22 octobre 2005

A little prayer
""Il faut imaginer Sisyphe heureux". Je le croirais peut-être si je savais qu'on lui donnait le droit de s'arrêter quelques secondes de pousser sa pierre. Alors, parce qu'il aurait choisi de ne rien faire, choisi quelques secondes, elles deviendraient l'éternité, bonheur du corps, grand vide dans la terre... (...)

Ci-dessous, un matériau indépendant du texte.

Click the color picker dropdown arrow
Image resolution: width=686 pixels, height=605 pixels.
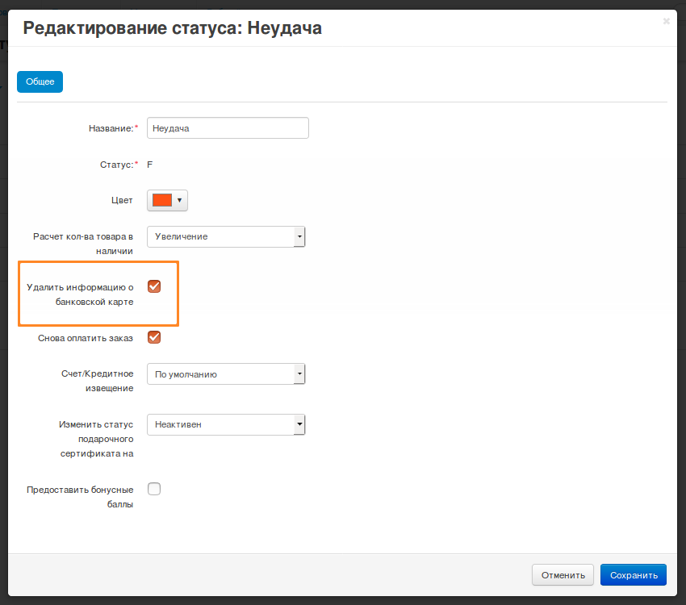point(179,200)
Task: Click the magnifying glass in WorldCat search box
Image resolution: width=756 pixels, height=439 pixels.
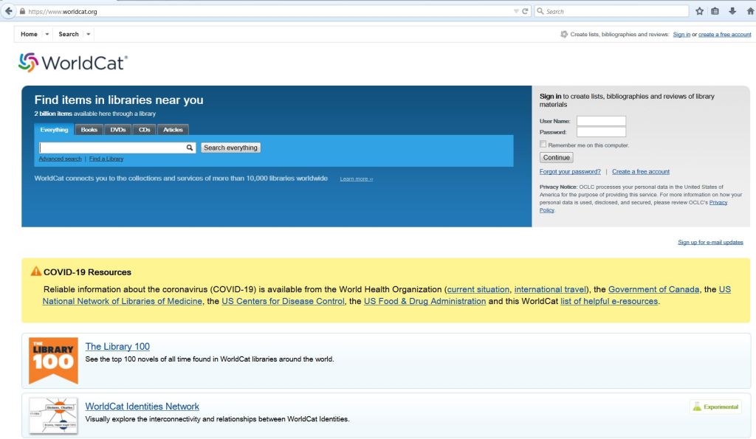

Le malheur de Sisyphe n'est pas de rouler sa pierre, mais de rester absent de toute beauté. Jamais pour lui le monde ne devient spectacle à regarder (...) C'est la première étape du bonheur : avoir quelque chose à pousser, à planter, à cueillir, à travailler, à inventer, à aimer, peut-être. Sans rien de tout cela, difficile de se confondre avec le mouvement du monde. Plus difficile encore de le trouver.(...)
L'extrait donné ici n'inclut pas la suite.